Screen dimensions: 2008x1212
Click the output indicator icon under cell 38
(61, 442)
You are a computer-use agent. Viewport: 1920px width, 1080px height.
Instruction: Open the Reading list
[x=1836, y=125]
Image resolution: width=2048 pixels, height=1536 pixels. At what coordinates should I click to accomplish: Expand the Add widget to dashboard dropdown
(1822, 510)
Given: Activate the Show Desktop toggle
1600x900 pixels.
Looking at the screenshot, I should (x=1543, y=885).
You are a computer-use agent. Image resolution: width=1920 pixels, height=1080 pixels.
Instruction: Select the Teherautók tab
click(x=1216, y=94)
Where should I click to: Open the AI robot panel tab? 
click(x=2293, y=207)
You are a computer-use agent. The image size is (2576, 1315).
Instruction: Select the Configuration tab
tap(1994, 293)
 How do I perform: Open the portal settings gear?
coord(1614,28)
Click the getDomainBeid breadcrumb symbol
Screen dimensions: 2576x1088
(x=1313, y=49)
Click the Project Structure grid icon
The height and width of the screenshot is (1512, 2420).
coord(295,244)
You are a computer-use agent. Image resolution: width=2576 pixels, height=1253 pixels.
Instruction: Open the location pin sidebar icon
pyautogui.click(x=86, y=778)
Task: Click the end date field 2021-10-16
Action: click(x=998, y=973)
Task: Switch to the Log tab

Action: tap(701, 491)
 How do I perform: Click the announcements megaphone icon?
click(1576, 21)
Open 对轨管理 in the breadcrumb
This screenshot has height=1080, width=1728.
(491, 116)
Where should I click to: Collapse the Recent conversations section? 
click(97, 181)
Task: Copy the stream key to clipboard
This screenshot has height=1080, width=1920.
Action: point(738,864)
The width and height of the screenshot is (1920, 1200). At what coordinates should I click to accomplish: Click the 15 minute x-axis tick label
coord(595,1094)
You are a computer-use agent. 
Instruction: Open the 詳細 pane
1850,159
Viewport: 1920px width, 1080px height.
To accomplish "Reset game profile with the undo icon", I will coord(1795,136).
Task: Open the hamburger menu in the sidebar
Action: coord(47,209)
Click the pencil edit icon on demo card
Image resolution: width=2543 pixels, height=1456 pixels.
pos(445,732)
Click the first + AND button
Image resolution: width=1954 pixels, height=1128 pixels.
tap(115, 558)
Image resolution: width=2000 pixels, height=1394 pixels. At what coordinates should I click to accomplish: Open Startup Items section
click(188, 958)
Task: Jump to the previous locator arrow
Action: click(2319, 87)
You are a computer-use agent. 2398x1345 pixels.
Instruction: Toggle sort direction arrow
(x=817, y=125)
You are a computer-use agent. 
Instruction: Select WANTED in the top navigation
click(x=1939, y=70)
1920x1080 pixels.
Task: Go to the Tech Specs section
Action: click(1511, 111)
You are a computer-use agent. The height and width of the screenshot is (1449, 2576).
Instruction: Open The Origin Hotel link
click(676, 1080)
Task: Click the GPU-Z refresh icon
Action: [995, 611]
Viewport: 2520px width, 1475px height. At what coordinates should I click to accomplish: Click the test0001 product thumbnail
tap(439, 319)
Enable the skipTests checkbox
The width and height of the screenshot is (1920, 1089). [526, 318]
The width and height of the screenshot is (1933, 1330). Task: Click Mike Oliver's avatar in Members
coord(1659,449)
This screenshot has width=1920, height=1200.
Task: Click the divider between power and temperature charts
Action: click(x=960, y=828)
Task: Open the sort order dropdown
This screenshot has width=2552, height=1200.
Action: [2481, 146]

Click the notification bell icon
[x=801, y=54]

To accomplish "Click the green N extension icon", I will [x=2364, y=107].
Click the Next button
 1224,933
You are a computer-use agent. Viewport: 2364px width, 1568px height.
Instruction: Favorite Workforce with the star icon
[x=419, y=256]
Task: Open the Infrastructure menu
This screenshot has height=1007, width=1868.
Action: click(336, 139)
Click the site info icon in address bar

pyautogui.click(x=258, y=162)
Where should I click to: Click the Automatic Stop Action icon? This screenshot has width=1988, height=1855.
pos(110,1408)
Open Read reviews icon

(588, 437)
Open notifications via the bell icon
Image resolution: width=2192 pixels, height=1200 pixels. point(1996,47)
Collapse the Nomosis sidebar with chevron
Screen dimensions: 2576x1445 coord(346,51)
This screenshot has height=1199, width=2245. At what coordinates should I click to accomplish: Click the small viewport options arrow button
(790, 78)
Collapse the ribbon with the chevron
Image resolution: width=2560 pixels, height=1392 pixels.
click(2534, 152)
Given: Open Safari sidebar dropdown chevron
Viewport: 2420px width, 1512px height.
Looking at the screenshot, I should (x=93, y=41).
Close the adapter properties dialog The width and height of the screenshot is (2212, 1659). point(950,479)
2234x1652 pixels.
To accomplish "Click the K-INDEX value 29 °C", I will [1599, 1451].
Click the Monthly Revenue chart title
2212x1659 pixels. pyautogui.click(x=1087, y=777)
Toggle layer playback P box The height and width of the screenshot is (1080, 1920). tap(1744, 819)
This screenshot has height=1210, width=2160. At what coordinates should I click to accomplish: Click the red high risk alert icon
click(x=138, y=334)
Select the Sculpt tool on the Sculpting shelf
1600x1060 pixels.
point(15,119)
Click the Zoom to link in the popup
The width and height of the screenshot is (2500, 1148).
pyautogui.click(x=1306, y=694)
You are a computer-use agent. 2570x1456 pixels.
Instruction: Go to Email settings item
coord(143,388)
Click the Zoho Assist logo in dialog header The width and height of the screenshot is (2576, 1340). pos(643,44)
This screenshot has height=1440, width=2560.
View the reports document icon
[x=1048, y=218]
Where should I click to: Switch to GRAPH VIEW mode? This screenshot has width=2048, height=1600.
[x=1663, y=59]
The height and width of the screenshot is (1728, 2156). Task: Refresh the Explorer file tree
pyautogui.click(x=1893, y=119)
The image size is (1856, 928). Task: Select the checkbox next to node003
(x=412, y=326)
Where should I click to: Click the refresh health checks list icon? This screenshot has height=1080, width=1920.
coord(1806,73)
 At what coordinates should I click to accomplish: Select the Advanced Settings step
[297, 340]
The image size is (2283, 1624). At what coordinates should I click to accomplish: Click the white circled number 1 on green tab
---
**Problem to work on**
The data, all of it, should be transcribed exactly.

**Solution for this task**
Screen dimensions: 2008x1212
Click the output indicator icon under cell 38
(61, 442)
You are a computer-use agent. Viewport: 1920px width, 1080px height.
Instruction: Open the Reading list
[x=1836, y=125]
Image resolution: width=2048 pixels, height=1536 pixels. At what coordinates should I click to accomplish: Expand the Add widget to dashboard dropdown
(1822, 510)
Given: Activate the Show Desktop toggle
1600x900 pixels.
Looking at the screenshot, I should (x=1543, y=885).
You are a computer-use agent. Image resolution: width=1920 pixels, height=1080 pixels.
Instruction: Select the Teherautók tab
click(x=1216, y=94)
Where should I click to: Open the AI robot panel tab? 
click(x=2293, y=207)
You are a computer-use agent. The image size is (2576, 1315).
Instruction: Select the Configuration tab
tap(1994, 293)
 How do I perform: Open the portal settings gear?
coord(1614,28)
Click the getDomainBeid breadcrumb symbol
Screen dimensions: 2576x1088
(x=1313, y=49)
Click the Project Structure grid icon
The height and width of the screenshot is (1512, 2420).
coord(295,244)
You are a computer-use agent. Image resolution: width=2576 pixels, height=1253 pixels.
Instruction: Open the location pin sidebar icon
pyautogui.click(x=86, y=778)
Task: Click the end date field 2021-10-16
Action: click(x=998, y=973)
Task: Switch to the Log tab

Action: tap(701, 491)
 How do I perform: Click the announcements megaphone icon?
click(1576, 21)
Open 对轨管理 in the breadcrumb
This screenshot has height=1080, width=1728.
(491, 116)
Where should I click to: Collapse the Recent conversations section? 
click(97, 181)
Task: Copy the stream key to clipboard
This screenshot has height=1080, width=1920.
Action: point(738,864)
The width and height of the screenshot is (1920, 1200). At what coordinates should I click to accomplish: Click the 15 minute x-axis tick label
coord(595,1094)
You are a computer-use agent. 
Instruction: Open the 詳細 pane
1850,159
Viewport: 1920px width, 1080px height.
To accomplish "Reset game profile with the undo icon", I will coord(1795,136).
Task: Open the hamburger menu in the sidebar
Action: coord(47,209)
Click the pencil edit icon on demo card
Image resolution: width=2543 pixels, height=1456 pixels.
pos(445,732)
Click the first + AND button
Image resolution: width=1954 pixels, height=1128 pixels.
tap(115, 558)
Image resolution: width=2000 pixels, height=1394 pixels. At what coordinates should I click to accomplish: Open Startup Items section
click(188, 958)
Task: Jump to the previous locator arrow
Action: click(2319, 87)
You are a computer-use agent. 2398x1345 pixels.
Instruction: Toggle sort direction arrow
(x=817, y=125)
You are a computer-use agent. 
Instruction: Select WANTED in the top navigation
click(x=1939, y=70)
1920x1080 pixels.
Task: Go to the Tech Specs section
Action: click(1511, 111)
You are a computer-use agent. The height and width of the screenshot is (1449, 2576).
Instruction: Open The Origin Hotel link
click(676, 1080)
Task: Click the GPU-Z refresh icon
Action: [995, 611]
Viewport: 2520px width, 1475px height. At what coordinates should I click to accomplish: Click the test0001 product thumbnail
tap(439, 319)
Enable the skipTests checkbox
The width and height of the screenshot is (1920, 1089). [526, 318]
The width and height of the screenshot is (1933, 1330). Task: Click Mike Oliver's avatar in Members
coord(1659,449)
This screenshot has width=1920, height=1200.
Task: Click the divider between power and temperature charts
Action: click(x=960, y=828)
Task: Open the sort order dropdown
This screenshot has width=2552, height=1200.
Action: [2481, 146]

Click the notification bell icon
[x=801, y=54]

To accomplish "Click the green N extension icon", I will [x=2364, y=107].
Click the Next button
 1224,933
You are a computer-use agent. Viewport: 2364px width, 1568px height.
Instruction: Favorite Workforce with the star icon
[x=419, y=256]
Task: Open the Infrastructure menu
This screenshot has height=1007, width=1868.
Action: click(336, 139)
Click the site info icon in address bar

pyautogui.click(x=258, y=162)
Where should I click to: Click the Automatic Stop Action icon? This screenshot has width=1988, height=1855.
pos(110,1408)
Open Read reviews icon

(588, 437)
Open notifications via the bell icon
Image resolution: width=2192 pixels, height=1200 pixels. point(1996,47)
Collapse the Nomosis sidebar with chevron
Screen dimensions: 2576x1445 coord(346,51)
This screenshot has height=1199, width=2245. At what coordinates should I click to accomplish: Click the small viewport options arrow button
(790, 78)
Collapse the ribbon with the chevron
Image resolution: width=2560 pixels, height=1392 pixels.
click(2534, 152)
Given: Open Safari sidebar dropdown chevron
Viewport: 2420px width, 1512px height.
Looking at the screenshot, I should (x=93, y=41).
Close the adapter properties dialog The width and height of the screenshot is (2212, 1659). point(950,479)
2234x1652 pixels.
To accomplish "Click the K-INDEX value 29 °C", I will [1599, 1451].
Click the Monthly Revenue chart title
2212x1659 pixels. pyautogui.click(x=1087, y=777)
Toggle layer playback P box The height and width of the screenshot is (1080, 1920). tap(1744, 819)
This screenshot has height=1210, width=2160. At what coordinates should I click to accomplish: Click the red high risk alert icon
click(x=138, y=334)
Select the Sculpt tool on the Sculpting shelf
1600x1060 pixels.
point(15,119)
Click the Zoom to link in the popup
The width and height of the screenshot is (2500, 1148).
pyautogui.click(x=1306, y=694)
You are a computer-use agent. 2570x1456 pixels.
Instruction: Go to Email settings item
coord(143,388)
Click the Zoho Assist logo in dialog header The width and height of the screenshot is (2576, 1340). pos(643,44)
This screenshot has height=1440, width=2560.
View the reports document icon
[x=1048, y=218]
Where should I click to: Switch to GRAPH VIEW mode? This screenshot has width=2048, height=1600.
[x=1663, y=59]
The height and width of the screenshot is (1728, 2156). Task: Refresh the Explorer file tree
pyautogui.click(x=1893, y=119)
The image size is (1856, 928). Task: Select the checkbox next to node003
(x=412, y=326)
Where should I click to: Click the refresh health checks list icon? This screenshot has height=1080, width=1920.
coord(1806,73)
 At what coordinates should I click to accomplish: Select the Advanced Settings step
[297, 340]
The image size is (2283, 1624). At what coordinates should I click to accomplish: Click the white circled number 1 on green tab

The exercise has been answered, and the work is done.